The MiniMax 01 is certainly one of the rare surprises in the recent dead-on-arrival "wall-to-wall" debate.Another one that has generated a lot of discussion recently is DeepSeek V3. As mentioned above, two important directions today, one in inference and one in longer contexts, are represented by Deepseek V3 and MiniMax-01 respectively.

Interestingly, in terms of the technical route, to some extent both are optimizing the core attention mechanism in Transformer that laid the foundation for today's prosperity, and it's a bold refactoring, hardware and software in one. deepSeek V3 has been described as milking Nvidia's cards dry, and it's critical that MiniMax is able to achieve such a high inference MFU as well. They optimize the training framework and hardware directly.

According to MiniMax's report, they developed a CUDA kernel for linear attention directly on their own, step-by-step and in depth, from scratch, and developed various supporting frameworks for this purpose to optimize the efficient use of GPU resources. Both companies achieved their goals through a tighter integration of hardware and software capabilities.

Another interesting observation is that these two outstanding companies are both companies that have already invested in the research and development of large model technology before the emergence of ChatGPT, and the amazing thing about these two models is not in the "catching up with GPT4" mode that we are used to seeing in the past, but rather, according to their own judgment on the evolution of the technology, they made heavy investment and even some bets on innovation, and delivered the answer after a series of sustained solid work. Instead, based on their own judgment on the evolution of technology, they made heavy investment and even some bets on innovation, and delivered the answer after a series of sustained and solid work.
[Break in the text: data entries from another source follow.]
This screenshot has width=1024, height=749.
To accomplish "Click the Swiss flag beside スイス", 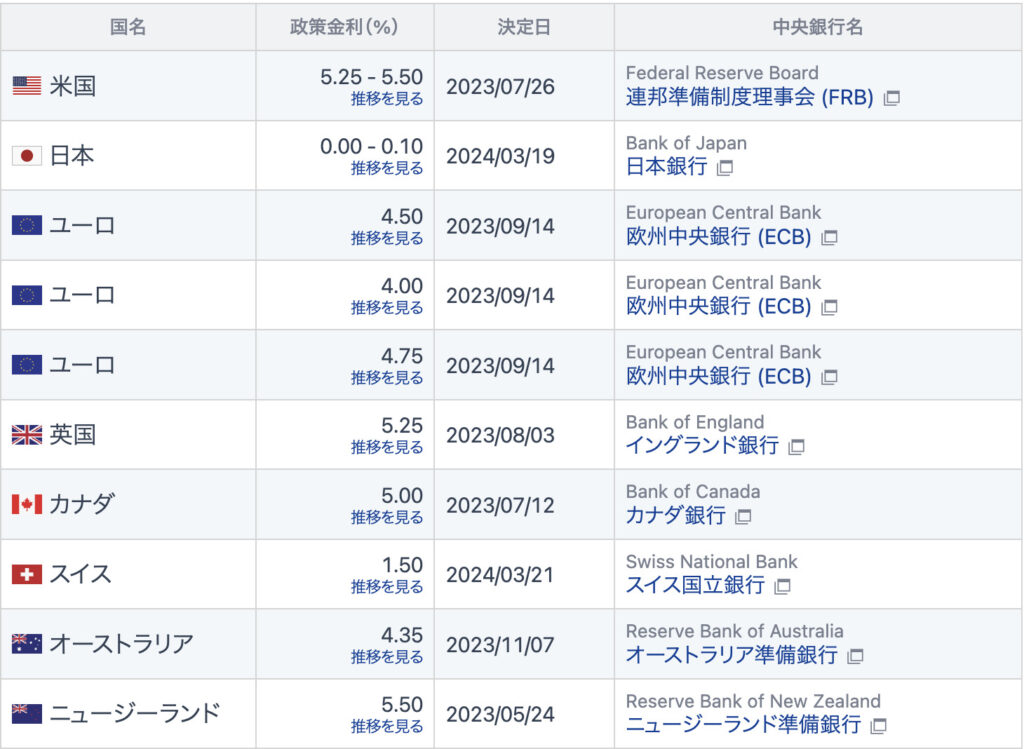I will (x=27, y=574).
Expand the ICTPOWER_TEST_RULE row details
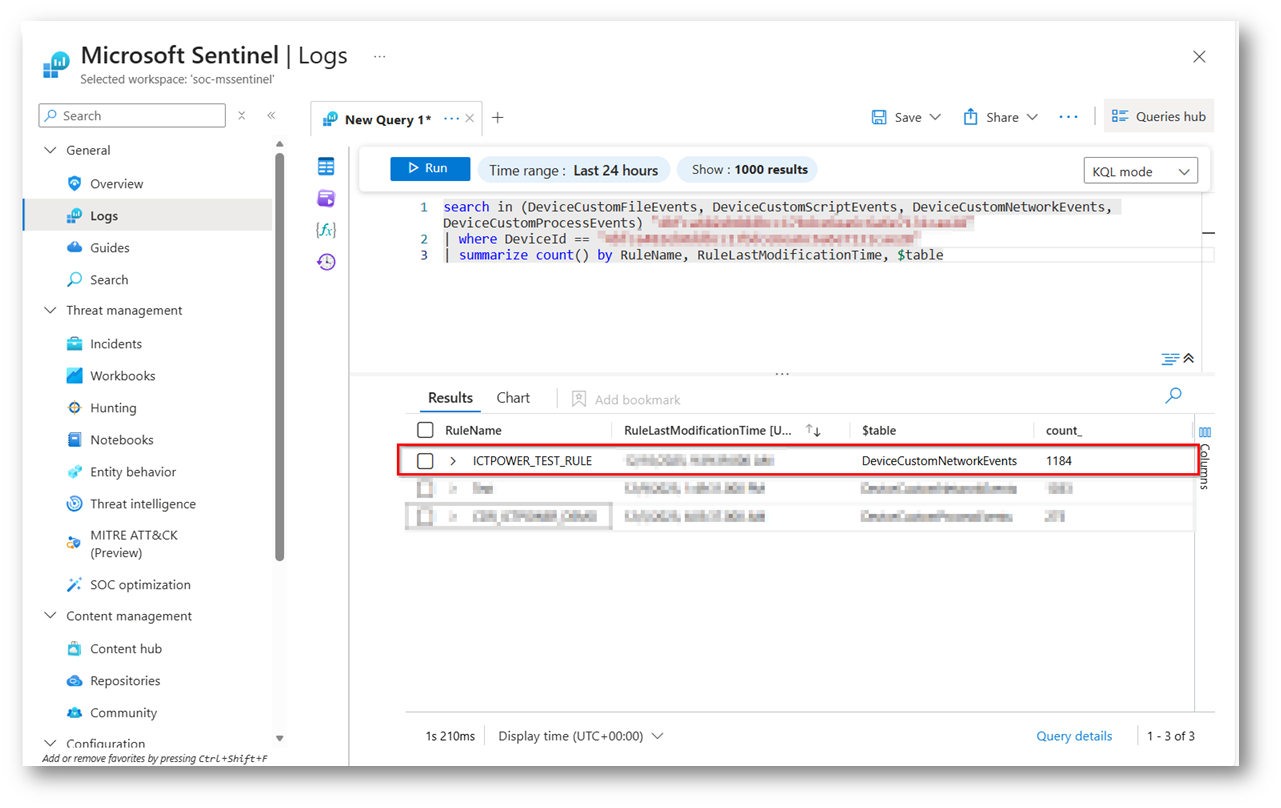 [453, 461]
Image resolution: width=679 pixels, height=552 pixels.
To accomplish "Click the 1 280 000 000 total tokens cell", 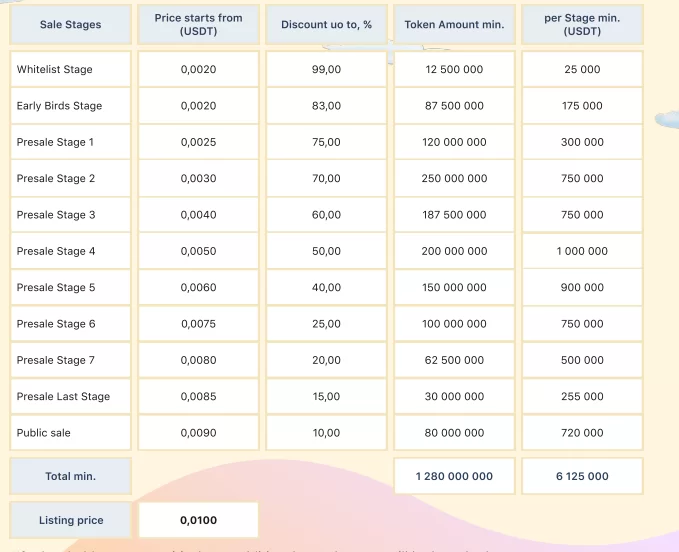I will (454, 476).
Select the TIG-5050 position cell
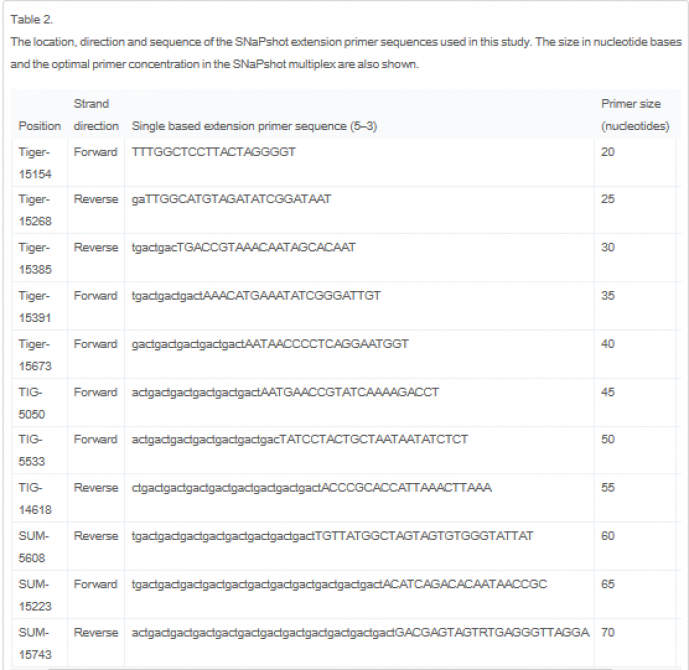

And none of these answers are just for themselves either, they're all trying to prove that some concept that was once stuck in the lab can have the effect it promises when deployed at scale in real-world scenarios, and by doing so, allow more people to continue to optimize it.

This is reminiscent of when Transformer came along.

When the Attention mechanism had also gone viral in the lab, but the controversy still raged on, it was Google, who believed in its potential, that really piled on the arithmetic and resources to take it from a theoretical experiment to a real thing realized in large-scale deployments. The next thing is that people flocked to the proven route to today's prosperity.

With Transformer stacking more layers on top of each other and using more power, and today's MiniMax-01 trying to overhaul the old attention mechanism, it's all a bit of déjà vu. Even the famous title of the paper "Attention is all you need", which was coined by a Google researcher at the time to emphasize the attention mechanism, is a perfect fit for MiniMax: linear attention is all you need ---. -

"The model currently still retains 1/8th of the normal softmax attention. We are working on more efficient architectures that will eventually remove softmax attention entirely, making it possible to achieve unlimited context windows without computational overload."